Le signorino s’empara de la bague et disparut. Nino, un peu soucieux de son marché d’or, mit les quinze carlins dans sa poche et retourna chez son maître en préparant dans sa tête une douzaine de bons mensonges pour faire face à toutes les difficultés de la situation. Il était habile comédien. Lorsque sir John l’interrogea sur sa commission, il répondit avec une assurance et une simplicité parfaites. Le patron n’eut aucun soupçon, et Nino, se croyant déjà hors d’affaire, courut montrer à Giovannina la petite somme qu’il devait apporter dans la communauté. C’était, disait-il, le fruit de ses économies, et avec de l’ordre et du zèle il espérait augmenter encore le magot de sa femme chérie.

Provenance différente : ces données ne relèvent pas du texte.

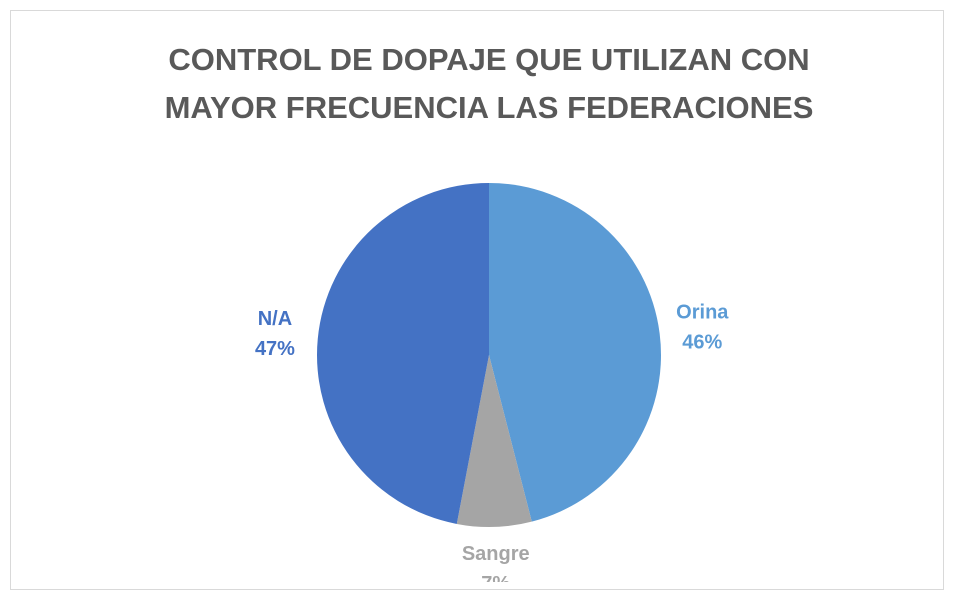  What do you see at coordinates (702, 342) in the screenshot?
I see `slice-value-label: 46%` at bounding box center [702, 342].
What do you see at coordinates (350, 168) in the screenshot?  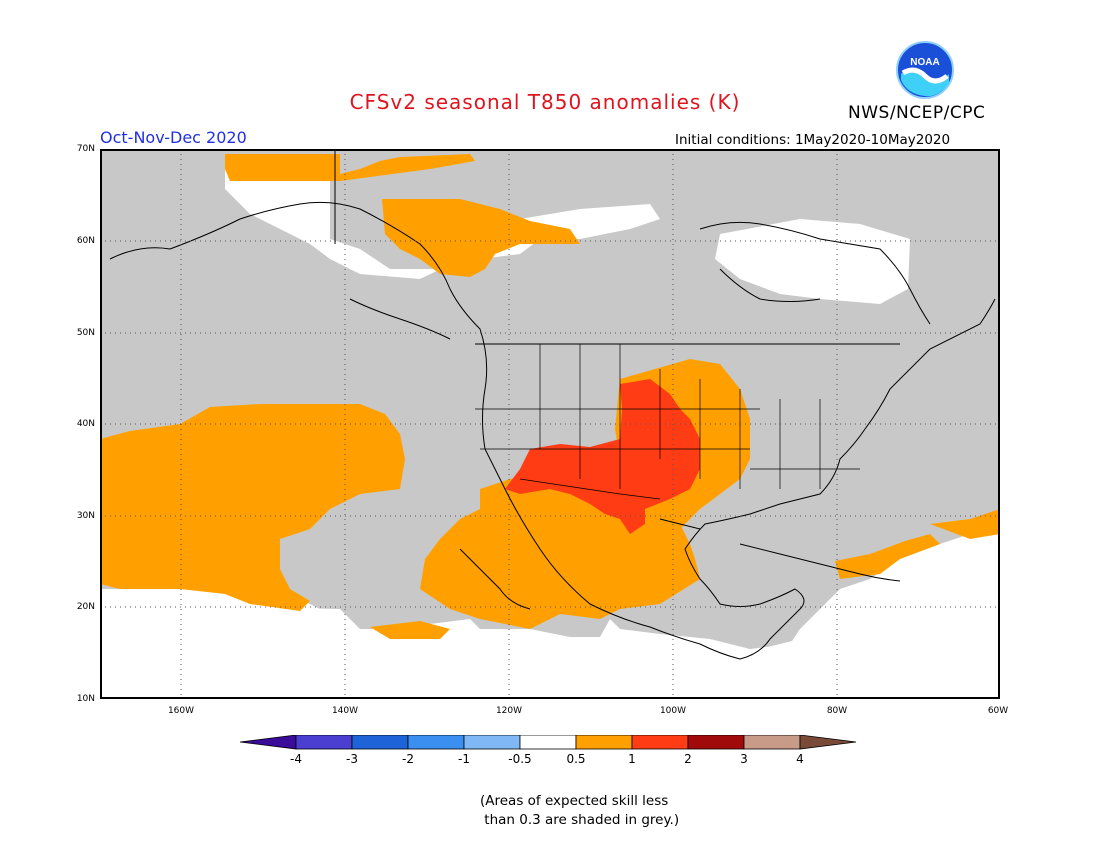 I see `anomaly-region-orange` at bounding box center [350, 168].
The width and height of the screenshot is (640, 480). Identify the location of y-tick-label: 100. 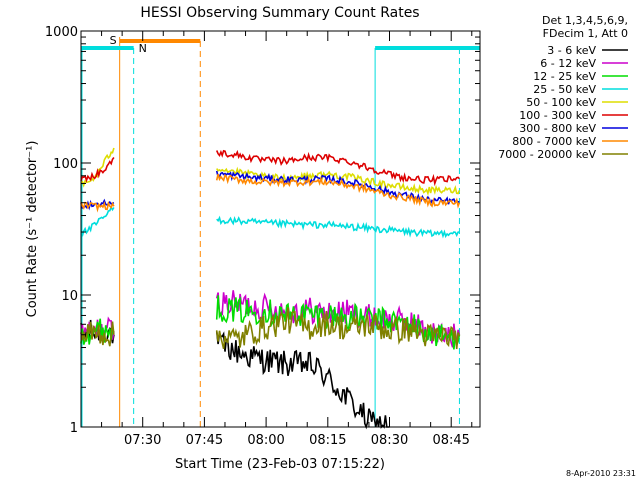
(66, 164).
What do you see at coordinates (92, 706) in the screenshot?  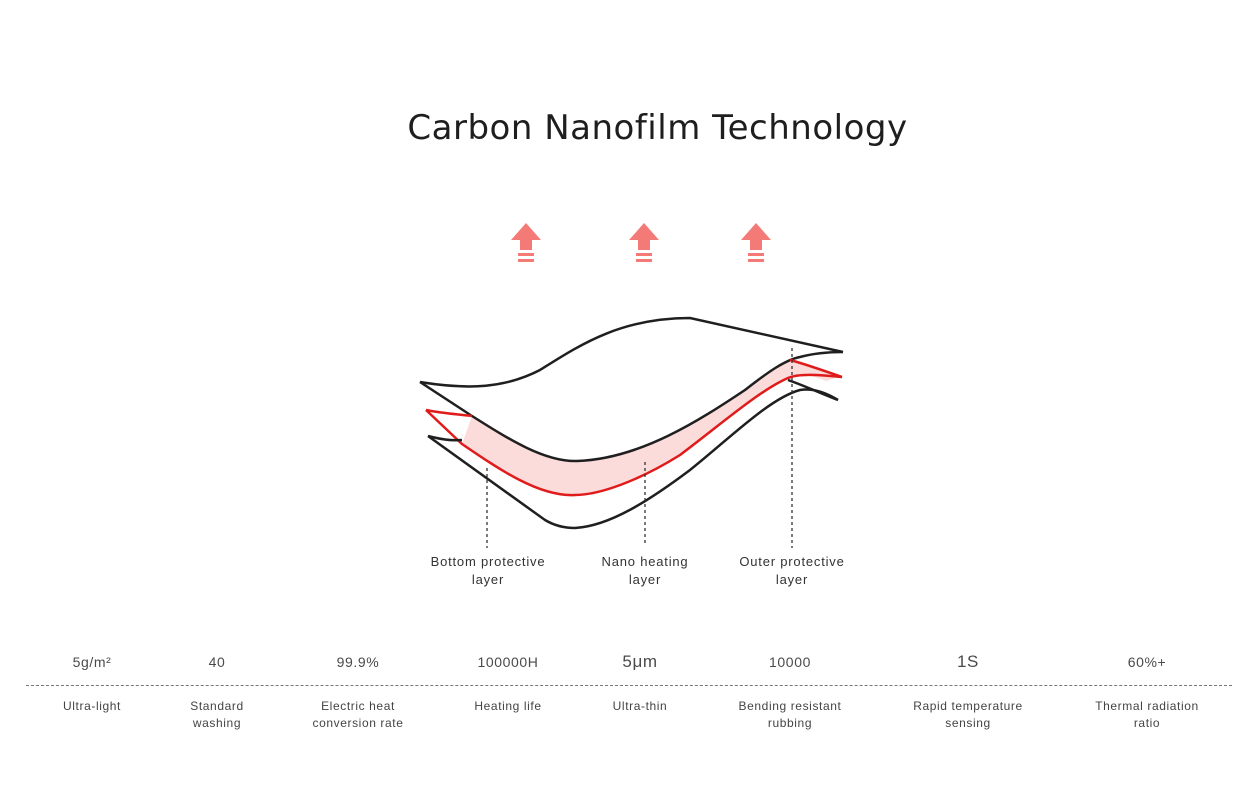 I see `stat-label: Ultra-light` at bounding box center [92, 706].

— Ne t’en mets pas en peine, mon mignon, lui dit Giovannina. Tu es trop beau pour travailler ; c’est moi que cela regarde. Non, je ne veux point que le bien-aimé de mon cœur s’ennuie et se fatigue. Il est admirable à toi d’avoir suivi mes conseils et renoncé à ta vie vagabonde ; mais à présent le sacrifice est fait, et la récompense va commencer. Apprends que j’ai encore augmenté le nombre de mes ouvrières. La fortune vient à nous. Je gagnerai cette année plus de mille ducats ; nous serons heureux sans travailler beaucoup, et je te régalerai, je préparerai moi-même ton macaroni, je te servirai le chocolat, le café, le vin de Sicile. Tu porteras un chapeau de soie, une veste de velours, une culotte de nankin et des souliers qui brilleront à se mirer dedans. Le dimanche, nous irons, parés comme des seigneurs, nous promener sur des ânes à Ischia et manger des figues d’Inde tant que nous en voudrons, et nous chanterons, nous danserons des tarentelles à tomber comme morts sur le gazon, et nous nous dirons du matin au soir que nous nous aimons. Oh ! bénie soit la madone qui nous aura fait une si bonne vie !

Elle en aurait dit ainsi jusqu’au lendemain, la belle Giovannina, tant elle avait de joie dans le cœur. Les idées se pressaient dans sa jolie tête comme des enfans avides de plaisir à la porte du théâtre de Polichinelle. Nino, tout brûlant d’amour, la dévorait des yeux, et il attendait qu’elle reprît haleine pour saisir la parole à son tour ; mais la figure froide et sévère du seigneur anglais entra d’un pas raide et solennel comme la statue au souper de don Juan. Pour que sir John vînt chercher son serviteur à la Conciaria, il fallait qu’il eût à l’entretenir de quelque affaire sérieuse et pressée. En effet, l’Anglais toucha du bout de sa canne l’épaule de Nino et lui dit : — À qui as-tu remis la boîte que je t’avais chargé de porter au Vico Freddo ?

— À la femme de chambre, répondit Nino sans hésiter.

— Tu as eu tort, puisque je t’avais ordonné de la remettre à la signora elle-même.